I crawl into bed and pull the blanket up to my chin. For a second I want to nest. To bury myself in pillows and blankets. Build a wall. A cocoon. I want the illusion of safety. The comfort of being held even when no one will hold me.
But there’s no alpha scent to line the nest with.
No shirts from the hamper. No hoodies. No pillow that smells like cedar and smoke, honey and sage, black pepper and leather.
Not even burnt sugar and iron. A nest without pack scent is just laundry.
It won’t trick my omega body into calm. It won’t do anything but remind me I’m alone. That no one needs me like I need them.
I want my mom. I want her voice, her hands, how she used to smooth my hair and promise the world would make sense someday. I want my sister, her easy life, her baby on the way, her path that followed every rule.
But I can’t go to them. The registry wouldn’t allow it. Even if I got to my mother’s, they’d find me within days. They’d scoop me up, send me back… somewhere. Back to those sterile walls. Back to Brennan’s reach.
Every way forward is just another cage waiting to swallow me up. The only difference is size.

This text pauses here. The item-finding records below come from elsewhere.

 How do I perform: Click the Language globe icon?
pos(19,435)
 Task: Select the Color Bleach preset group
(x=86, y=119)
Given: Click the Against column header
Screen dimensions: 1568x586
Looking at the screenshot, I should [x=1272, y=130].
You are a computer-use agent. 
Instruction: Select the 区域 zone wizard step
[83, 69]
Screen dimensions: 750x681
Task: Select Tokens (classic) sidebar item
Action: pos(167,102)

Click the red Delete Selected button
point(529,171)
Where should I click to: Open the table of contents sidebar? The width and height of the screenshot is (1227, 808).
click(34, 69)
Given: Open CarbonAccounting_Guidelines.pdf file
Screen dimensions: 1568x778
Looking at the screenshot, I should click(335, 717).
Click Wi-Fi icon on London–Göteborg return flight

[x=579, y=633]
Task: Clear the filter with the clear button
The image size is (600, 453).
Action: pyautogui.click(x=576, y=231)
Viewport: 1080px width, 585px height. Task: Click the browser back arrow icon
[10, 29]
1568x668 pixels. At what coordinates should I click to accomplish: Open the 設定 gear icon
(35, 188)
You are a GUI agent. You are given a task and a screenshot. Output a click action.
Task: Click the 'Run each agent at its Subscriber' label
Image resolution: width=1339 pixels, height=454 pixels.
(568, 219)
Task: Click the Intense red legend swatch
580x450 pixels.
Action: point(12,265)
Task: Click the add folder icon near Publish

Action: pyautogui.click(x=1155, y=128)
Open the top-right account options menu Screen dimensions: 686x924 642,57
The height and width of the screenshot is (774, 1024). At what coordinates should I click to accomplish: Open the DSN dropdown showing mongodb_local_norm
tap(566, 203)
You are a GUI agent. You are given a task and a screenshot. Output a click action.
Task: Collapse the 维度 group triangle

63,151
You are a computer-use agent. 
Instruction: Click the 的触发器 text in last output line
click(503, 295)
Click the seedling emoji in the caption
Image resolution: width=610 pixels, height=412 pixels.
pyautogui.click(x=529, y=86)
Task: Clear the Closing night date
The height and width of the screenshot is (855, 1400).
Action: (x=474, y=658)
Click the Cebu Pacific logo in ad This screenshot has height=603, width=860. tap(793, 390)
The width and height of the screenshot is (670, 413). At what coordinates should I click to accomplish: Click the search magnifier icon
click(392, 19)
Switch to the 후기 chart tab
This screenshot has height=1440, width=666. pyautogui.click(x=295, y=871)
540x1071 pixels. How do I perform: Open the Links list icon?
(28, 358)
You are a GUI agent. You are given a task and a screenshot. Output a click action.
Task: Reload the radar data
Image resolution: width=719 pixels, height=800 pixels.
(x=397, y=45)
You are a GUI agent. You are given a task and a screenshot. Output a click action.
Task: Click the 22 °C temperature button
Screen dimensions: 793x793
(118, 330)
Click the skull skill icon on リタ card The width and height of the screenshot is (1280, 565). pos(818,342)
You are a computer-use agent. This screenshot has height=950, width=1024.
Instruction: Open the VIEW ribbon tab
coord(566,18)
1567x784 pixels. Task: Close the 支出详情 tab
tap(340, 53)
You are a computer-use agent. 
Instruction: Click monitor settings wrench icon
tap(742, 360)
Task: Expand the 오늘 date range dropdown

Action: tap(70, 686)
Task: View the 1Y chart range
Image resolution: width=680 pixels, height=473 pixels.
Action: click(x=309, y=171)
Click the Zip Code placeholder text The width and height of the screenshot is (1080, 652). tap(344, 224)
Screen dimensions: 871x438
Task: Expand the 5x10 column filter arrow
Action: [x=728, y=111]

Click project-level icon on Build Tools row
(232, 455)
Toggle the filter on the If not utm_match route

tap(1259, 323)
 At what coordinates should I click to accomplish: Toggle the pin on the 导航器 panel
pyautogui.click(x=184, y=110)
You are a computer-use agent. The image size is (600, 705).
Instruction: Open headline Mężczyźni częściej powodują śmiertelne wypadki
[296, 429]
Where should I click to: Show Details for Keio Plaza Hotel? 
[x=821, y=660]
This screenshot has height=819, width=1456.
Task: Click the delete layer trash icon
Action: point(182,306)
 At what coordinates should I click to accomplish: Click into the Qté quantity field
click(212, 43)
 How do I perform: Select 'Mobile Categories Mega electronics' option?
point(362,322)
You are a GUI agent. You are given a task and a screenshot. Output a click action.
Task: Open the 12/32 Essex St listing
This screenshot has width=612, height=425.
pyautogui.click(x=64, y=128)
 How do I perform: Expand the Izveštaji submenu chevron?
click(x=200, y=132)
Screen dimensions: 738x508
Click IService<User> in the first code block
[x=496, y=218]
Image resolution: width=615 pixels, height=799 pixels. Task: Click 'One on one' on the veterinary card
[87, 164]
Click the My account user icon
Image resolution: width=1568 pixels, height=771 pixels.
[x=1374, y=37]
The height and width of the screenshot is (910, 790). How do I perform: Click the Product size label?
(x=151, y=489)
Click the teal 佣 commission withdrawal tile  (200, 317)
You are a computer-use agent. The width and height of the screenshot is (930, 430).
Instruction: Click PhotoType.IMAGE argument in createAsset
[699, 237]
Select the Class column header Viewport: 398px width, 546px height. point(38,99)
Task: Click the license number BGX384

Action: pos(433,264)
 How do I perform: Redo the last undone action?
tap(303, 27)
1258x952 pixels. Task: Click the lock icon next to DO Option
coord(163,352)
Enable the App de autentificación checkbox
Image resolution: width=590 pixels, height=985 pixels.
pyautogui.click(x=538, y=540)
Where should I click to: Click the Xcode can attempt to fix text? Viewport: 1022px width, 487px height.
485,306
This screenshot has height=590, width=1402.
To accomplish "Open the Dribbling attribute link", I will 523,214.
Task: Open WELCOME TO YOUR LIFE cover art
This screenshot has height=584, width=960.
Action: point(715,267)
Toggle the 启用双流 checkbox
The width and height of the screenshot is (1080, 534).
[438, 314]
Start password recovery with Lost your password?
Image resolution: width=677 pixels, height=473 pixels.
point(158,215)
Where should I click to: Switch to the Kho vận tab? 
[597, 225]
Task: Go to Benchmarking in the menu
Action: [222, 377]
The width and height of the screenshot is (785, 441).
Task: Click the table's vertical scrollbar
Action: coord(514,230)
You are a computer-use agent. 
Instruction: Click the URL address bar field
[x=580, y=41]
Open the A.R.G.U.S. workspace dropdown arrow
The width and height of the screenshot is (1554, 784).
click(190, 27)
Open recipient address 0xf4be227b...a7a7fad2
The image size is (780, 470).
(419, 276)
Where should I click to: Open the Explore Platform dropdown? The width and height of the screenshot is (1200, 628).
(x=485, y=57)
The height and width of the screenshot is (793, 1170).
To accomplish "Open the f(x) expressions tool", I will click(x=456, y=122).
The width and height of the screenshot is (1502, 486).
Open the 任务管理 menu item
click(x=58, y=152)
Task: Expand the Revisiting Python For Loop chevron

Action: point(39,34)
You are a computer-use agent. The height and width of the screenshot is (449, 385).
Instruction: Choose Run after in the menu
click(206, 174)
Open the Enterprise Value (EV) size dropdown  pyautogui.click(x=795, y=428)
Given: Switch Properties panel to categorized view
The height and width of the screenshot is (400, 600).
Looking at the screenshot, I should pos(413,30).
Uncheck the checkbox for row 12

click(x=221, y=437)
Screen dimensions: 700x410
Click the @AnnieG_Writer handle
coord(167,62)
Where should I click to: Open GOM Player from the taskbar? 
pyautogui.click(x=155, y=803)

I pull the blanket over my head. The dark is total, fabric pressed against my face. Underneath, I’m small. Spent. Hollowed out.
No tears left. I wasted them all on people who never cared, on a bond that didn’t want me, on a life that keeps taking and taking and taking.
I lie there and think about nothing.
Not because nothing is peaceful.
Because nothing is all that’s left.
And for the first time, I think maybe Gabriel was right.
Somewhere outside my door, the house keeps moving. Like it always does. Like it always will.